How working memory works: What you need to know

A New Yorker cartoon has a man telling his glum wife, “Of course I care about how you imagined I thought you perceived I wanted you to feel.” There are a number of reasons you might find that funny, but the point here is that it is very difficult to follow all the layers. This is a sentence in which mental attributions are made to the 6^th level, and this is just about impossible for us to follow without writing it down and/or breaking it down into chunks.

According to one study, while we can comfortably follow a long sequence of events (A causes B, which leads to C, thus producing D, and so on), we can only comfortably follow four levels of intentionality (A believes that B thinks C wants D). At the 5^th level (A wants B to believe that C thinks that D wants E), error rates rose sharply to nearly 60% (compared to 5-10% for all levels below that).

Why do we have so much trouble following these nested events, as opposed to a causal chain?

Let’s talk about working memory.

Working memory (WM) has evolved over the years from a straightforward “short-term memory store” to the core of human thought. It’s become the answer to almost everything, invoked for everything related to reasoning, decision-making, and planning. And of course, it’s the first and last port of call for all things memory — to get stored in long-term memory an item first has to pass through WM, where it’s encoded; when we retrieve an item from memory, it again passes through WM, where the code is unpacked.

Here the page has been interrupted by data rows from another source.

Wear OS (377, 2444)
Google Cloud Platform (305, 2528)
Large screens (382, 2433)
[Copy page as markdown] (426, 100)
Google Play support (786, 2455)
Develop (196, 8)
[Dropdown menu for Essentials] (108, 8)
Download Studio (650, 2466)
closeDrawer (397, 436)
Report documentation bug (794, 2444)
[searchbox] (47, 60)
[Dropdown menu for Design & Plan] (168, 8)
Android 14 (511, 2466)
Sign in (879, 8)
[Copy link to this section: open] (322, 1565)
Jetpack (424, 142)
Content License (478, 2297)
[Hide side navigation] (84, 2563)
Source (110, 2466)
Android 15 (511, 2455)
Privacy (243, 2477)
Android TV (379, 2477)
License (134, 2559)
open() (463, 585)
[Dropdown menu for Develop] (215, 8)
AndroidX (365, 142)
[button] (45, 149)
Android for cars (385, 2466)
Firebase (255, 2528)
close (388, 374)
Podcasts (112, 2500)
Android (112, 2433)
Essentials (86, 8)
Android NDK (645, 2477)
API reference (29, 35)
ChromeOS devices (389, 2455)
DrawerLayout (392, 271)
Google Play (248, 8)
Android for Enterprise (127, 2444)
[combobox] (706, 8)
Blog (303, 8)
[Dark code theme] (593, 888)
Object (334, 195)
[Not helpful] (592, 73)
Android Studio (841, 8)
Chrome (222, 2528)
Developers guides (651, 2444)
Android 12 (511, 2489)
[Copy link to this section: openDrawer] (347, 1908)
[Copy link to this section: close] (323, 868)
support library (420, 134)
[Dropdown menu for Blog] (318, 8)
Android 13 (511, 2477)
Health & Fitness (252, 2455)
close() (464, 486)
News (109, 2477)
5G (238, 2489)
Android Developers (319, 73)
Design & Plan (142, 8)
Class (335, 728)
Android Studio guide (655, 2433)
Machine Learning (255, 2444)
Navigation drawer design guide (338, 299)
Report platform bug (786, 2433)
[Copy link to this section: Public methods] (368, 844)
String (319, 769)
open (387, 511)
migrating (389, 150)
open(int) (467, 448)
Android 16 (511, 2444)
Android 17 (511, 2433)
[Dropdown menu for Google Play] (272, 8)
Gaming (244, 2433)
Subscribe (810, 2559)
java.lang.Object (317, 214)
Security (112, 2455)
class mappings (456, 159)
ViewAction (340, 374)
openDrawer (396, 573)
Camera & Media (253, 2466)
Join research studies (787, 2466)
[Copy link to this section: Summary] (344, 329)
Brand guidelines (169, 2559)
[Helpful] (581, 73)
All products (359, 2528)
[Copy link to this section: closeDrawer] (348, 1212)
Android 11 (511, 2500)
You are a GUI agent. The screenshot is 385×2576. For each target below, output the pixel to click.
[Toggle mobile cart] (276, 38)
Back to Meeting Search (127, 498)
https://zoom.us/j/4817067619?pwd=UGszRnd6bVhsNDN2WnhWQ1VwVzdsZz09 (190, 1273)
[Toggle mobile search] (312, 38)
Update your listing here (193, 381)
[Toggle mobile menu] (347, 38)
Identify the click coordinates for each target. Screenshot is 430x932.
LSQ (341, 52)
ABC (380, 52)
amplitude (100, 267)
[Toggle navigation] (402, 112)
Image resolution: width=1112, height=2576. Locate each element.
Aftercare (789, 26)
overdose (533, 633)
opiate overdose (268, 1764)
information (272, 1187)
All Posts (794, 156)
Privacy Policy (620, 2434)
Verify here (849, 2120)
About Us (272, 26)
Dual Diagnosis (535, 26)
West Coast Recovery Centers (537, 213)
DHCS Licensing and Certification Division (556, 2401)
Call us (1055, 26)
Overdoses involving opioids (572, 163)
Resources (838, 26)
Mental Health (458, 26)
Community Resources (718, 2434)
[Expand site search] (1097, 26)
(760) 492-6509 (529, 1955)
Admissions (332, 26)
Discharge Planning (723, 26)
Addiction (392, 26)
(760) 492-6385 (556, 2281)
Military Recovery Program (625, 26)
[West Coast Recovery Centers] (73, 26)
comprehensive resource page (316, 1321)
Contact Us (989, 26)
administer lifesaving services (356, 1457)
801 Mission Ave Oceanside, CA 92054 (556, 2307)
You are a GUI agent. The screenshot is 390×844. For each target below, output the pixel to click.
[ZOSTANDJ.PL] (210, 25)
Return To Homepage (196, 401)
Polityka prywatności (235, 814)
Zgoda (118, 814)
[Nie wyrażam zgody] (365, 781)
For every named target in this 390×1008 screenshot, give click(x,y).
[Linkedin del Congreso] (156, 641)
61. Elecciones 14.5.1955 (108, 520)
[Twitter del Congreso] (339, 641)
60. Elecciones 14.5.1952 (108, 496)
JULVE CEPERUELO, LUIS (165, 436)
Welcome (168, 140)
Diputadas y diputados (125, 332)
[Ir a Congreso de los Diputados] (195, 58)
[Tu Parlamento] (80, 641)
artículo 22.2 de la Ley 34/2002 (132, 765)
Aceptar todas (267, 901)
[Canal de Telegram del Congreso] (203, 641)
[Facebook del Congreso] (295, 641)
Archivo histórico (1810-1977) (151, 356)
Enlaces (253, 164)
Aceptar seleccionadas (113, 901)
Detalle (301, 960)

So, whether or not the idea of working memory has been over-worked, there is no doubt at all that it is utterly crucial for cognition.

Working memory has also been equated with attentional control, and working memory and attention are often used almost interchangeably. And working memory capacity (WMC) varies among individuals. Those with a higher WMC have an obvious advantage in reasoning, comprehension, remembering. No surprise then that WMC correlates highly with fluid intelligence.

So let’s talk about working memory capacity.

The idea that working memory can hold 7 (+/-2) items has passed into popular culture (the “magic number 7”). More recent research, however, has circled around the number 4 (+/-1). Not only that, but a number of studies suggest that in fact the true number of items we can attend to is only one. What’s the answer? (And where does it leave our high- and low-capacity individuals? There’s not a lot of room to vary there.)

Well, in one sense, 7 is still fine — that’s the practical sense. Seven items (5-9) is about what you can hold if you can rehearse them. So those who are better able to rehearse and chunk will have a higher working memory capacity (WMC). That will be affected by processing speed, among other factors.

But there is a very large body of evidence now pointing to working memory holding only four items, and a number of studies indicating that most likely we can only pay attention to one of these items at a time. So you can envision this either as a focus of attention, which can only hold one item, and a slightly larger “outer store” or area of “direct access” which can hold another three, or as a mental space holding four items of which only one can be the focus at any one time.

A further tier, which may be part of working memory or part of long-term memory, probably holds a number of items “passively”. That is, these are items you’ve put on the back burner; you don’t need them right at the moment, but you don’t want them to go too far either. (See my recent news item for more on all this.)

At present, we don’t have any idea how many items can be in this slightly higher state of activation. However, the “magic number 7” suggests that you can circulate 3 (+/-1) items from the backburner into your mental space. In this regard, it’s interesting to note that, in the case of verbal material, the amount you can hold in working memory with rehearsal has been found to more accurately equate to 2 seconds, rather than 7 items. That is, you can remember as much as you can verbalize in about 2s (so, yes, fast speakers have a distinct advantage over slower ones). You see why processing speed affects WMC.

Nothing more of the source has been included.